O bastonário da Ordem dos Médicos considera que as medidas do Governo de resposta à segunda vaga da pandemia de Covid-19 foram “tardias” em “duas, três, quatro semanas”. Em entrevista ao Observador, Miguel Guimarães afirmou que é necessário travar o mais cedo possível o aumento de contágios e não excluiu a necessidade de “confinamentos mais agressivos”, caso o número de infeções não diminua.

Sobre as novas medidas que o Governo implementou, Miguel Guimarães destaca que “entre esta terça e quinta-feira vamos perceber se as medidas tiveram ou não eficácia”. O bastonário considera que o Executivo de António Costa está a tomar as medidas “que entende que são as melhores”, mas avisa que os número de contaminações pelo novo coronavírus tem de descer o mais rapidamente possível: “Temos de impedir que se continue a ter os números das últimas semanas”.

É assim “vital” que se “minimize” o número de infeções. Em causa, estão os números de internados. Segundo os dados apontados por Miguel Guimarães, a taxa de ocupação da Covid-19 ultrapassou os 95% em alguns hospitais. Há, por isso, uma “uma margem de manobra curta”.

Em relação aos cuidados intensivos, o número máximo de camas que o SNS consegue atingir é 900, segundo o bastonário, mas isso implica a transformação de outros serviços (como cuidados intermédios) em camas de UCI. Segundo os dados da DGS, há 498 doentes Covid em cuidados intensivos, mas Miguel Guimarães lembra os doentes não Covid: “Os outros doentes não deixaram de existir, não conseguimos de repente congelar, parar todos. Continuamos a ter outros doentes em cuidados intensivos e estamos numa situação complexa”.

O bastonário garante, no entanto, que “todos os doentes estão a ter o tratamento que precisam de ter”. E Miguel Guimarães considera que a Covid-19 veio pôr a nu as fragilidades do SNS, que está “subdimensiado” para a atividade que lhe é requerida.

Imagine-se que não há doença Covid. Nesta altura, os nossos internamentos estavam cheios. Operávamos doentes, as camas de cuidados intensivos estavam cheios, etc., É preciso ter a noção de que o SNS está dimensionado para a atividade. Melhor dizendo, está subdimensionado, devido à falta de capital médico, assistentes operacionais, enfermeiros…”, aponta o bastonário.

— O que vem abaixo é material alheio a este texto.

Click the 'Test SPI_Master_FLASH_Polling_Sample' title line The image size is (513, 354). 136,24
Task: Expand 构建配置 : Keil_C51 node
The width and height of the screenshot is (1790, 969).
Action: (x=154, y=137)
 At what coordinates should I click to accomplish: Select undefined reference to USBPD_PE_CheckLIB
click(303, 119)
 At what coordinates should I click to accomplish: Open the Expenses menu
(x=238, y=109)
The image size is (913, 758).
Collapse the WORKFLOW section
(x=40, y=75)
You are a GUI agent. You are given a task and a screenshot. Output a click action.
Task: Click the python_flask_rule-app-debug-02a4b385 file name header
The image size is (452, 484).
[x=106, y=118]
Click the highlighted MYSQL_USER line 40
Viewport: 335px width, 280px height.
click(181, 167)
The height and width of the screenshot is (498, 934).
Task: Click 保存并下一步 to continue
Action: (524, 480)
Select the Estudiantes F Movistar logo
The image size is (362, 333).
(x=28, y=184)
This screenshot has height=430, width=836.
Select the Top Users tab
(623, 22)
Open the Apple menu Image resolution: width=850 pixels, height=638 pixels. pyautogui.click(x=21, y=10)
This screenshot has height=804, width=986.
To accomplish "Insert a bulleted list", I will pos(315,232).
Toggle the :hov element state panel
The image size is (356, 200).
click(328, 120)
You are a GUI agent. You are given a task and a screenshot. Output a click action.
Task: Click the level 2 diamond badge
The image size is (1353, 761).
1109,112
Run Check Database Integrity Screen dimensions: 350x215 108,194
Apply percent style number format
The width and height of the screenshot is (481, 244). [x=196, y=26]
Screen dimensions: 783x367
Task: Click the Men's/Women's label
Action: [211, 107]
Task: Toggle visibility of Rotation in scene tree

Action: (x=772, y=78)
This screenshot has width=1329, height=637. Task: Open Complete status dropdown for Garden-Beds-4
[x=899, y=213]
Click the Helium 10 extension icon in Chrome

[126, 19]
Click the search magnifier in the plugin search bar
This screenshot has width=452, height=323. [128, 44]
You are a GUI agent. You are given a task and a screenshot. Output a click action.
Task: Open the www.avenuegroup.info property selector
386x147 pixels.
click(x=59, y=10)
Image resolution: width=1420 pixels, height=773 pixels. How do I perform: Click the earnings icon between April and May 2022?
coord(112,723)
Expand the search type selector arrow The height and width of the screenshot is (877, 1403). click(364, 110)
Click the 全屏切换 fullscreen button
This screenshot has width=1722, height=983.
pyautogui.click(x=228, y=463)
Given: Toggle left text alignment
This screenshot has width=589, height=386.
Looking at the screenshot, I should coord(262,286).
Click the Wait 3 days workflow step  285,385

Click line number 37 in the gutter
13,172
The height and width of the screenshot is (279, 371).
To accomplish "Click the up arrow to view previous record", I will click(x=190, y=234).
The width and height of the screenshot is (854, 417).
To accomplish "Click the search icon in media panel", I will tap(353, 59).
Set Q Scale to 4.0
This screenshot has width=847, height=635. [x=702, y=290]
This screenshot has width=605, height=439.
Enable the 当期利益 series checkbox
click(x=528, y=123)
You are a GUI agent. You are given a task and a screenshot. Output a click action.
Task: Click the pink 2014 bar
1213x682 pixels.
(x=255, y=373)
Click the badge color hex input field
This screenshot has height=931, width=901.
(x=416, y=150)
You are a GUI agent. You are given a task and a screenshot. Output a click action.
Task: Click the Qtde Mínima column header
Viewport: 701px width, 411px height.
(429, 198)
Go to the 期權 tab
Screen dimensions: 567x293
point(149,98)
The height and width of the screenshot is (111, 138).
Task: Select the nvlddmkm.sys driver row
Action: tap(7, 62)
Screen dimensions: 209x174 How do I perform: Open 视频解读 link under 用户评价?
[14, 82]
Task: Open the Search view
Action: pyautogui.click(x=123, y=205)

“Nós vamos ter de travar os contágios”

Miguel Guimarães considera que, se o número de contaminações diários não diminuir com um confinamento parcial, é necessário “confinamentos mais agressivos”. “As pessoas não têm ideia dos efeitos diretos e indiretos da Covid-19. Cada pessoa que morre é uma perda irreparável”.

E o bastonário aborda ainda os “impactos colaterais” do novo coronavírus, aludindo a dados de que referem que o excesso de mortalidade em 2020 não se deveu exclusivamente à Covid-19.

Para diminuir o número de casos diários, a Ordem dos Médicos deixa duas recomendações para o Governo adotar. A primeira é a “utilização generalizada de testes rápidos”, cuja eficácia é já “assinalável” e permite “quebrar as cadeias de transmissão”. A segunda passa por, nos concelhos em que a probabilidade de transmissão é excessivamente elevada, testar a totalidade da população.

A Ordem dos Médicos destaca ainda que a diminuição dos contágios se faz através dos cidadãos, apelando assim à utilização da máscara na rua e em espaços fechados, ao distanciamento físico e a lavar as mãos com frequência.